PROBLEM DESCRIPTION: Begin at the line containing "Screen dimensions: 579x1030" and retype each line through the end of the records exactly. Include nothing else and no pictures.

(Beginning of PROVIDED ENTRIES)

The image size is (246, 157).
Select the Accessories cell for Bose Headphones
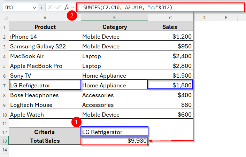[114, 95]
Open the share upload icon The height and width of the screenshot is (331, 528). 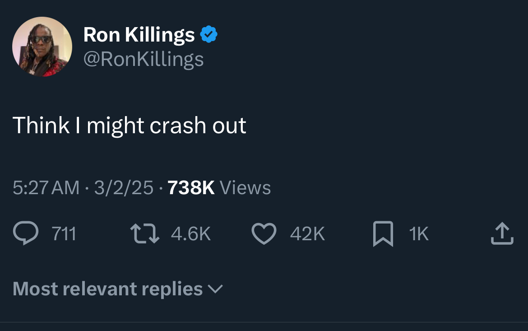(x=502, y=233)
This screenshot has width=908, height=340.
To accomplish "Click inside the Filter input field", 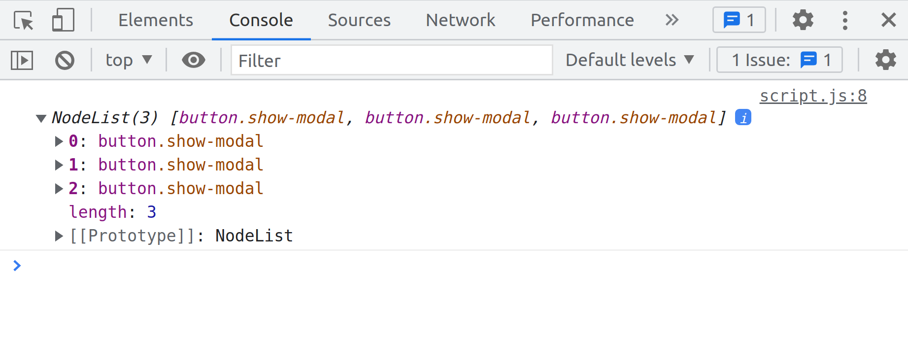I will (x=391, y=60).
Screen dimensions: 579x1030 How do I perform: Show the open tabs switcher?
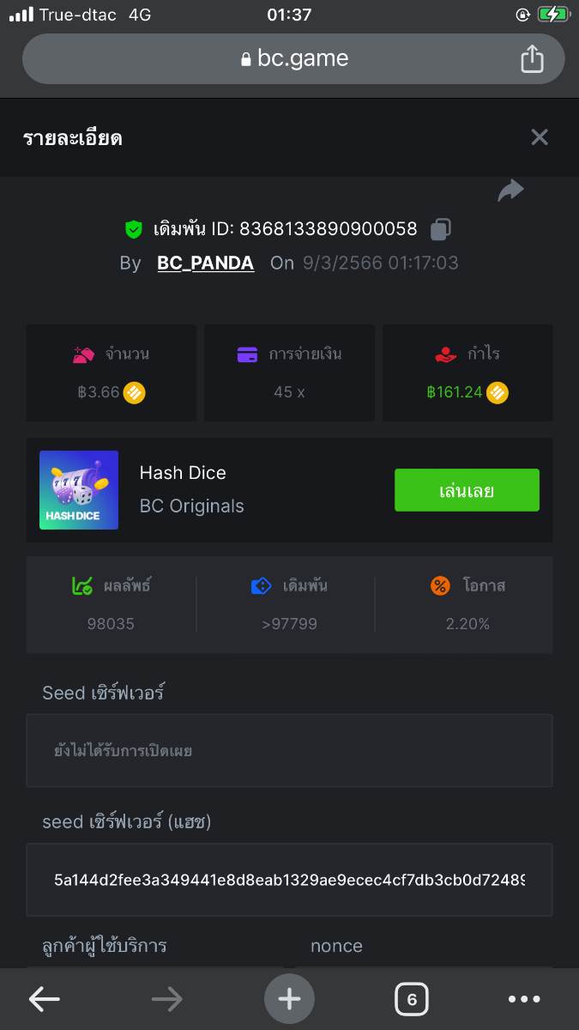click(x=412, y=998)
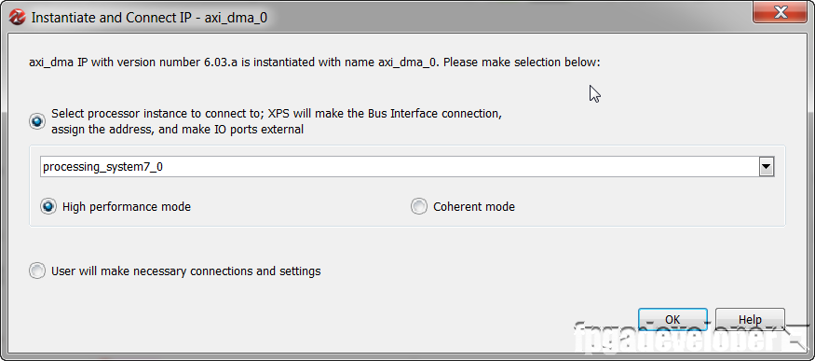Expand the processor instance dropdown arrow

point(767,167)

(End of PROVIDED ENTRIES)

COMPLETED TASK:
Screen dimensions: 579x1030 How do I perform: Show the open tabs switcher?
click(x=412, y=998)
Expand the processor instance dropdown arrow

point(767,167)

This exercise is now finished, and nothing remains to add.